_DATA TO USE:_
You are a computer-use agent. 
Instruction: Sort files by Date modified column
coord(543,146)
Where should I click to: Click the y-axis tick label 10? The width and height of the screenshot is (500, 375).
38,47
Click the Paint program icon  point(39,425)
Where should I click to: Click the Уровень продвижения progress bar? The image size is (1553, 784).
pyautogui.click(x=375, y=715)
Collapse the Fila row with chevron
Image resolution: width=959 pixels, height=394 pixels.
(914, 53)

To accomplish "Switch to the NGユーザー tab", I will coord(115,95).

_WORK REQUIRED:_ All of the records above should be repeated exactly.

_EXPECTED ANSWER:_
You are a computer-use agent. 
Instruction: Sort files by Date modified column
coord(543,146)
Where should I click to: Click the y-axis tick label 10? The width and height of the screenshot is (500, 375).
38,47
Click the Paint program icon  point(39,425)
Where should I click to: Click the Уровень продвижения progress bar? The image size is (1553, 784).
pyautogui.click(x=375, y=715)
Collapse the Fila row with chevron
Image resolution: width=959 pixels, height=394 pixels.
(914, 53)

To accomplish "Switch to the NGユーザー tab", I will coord(115,95).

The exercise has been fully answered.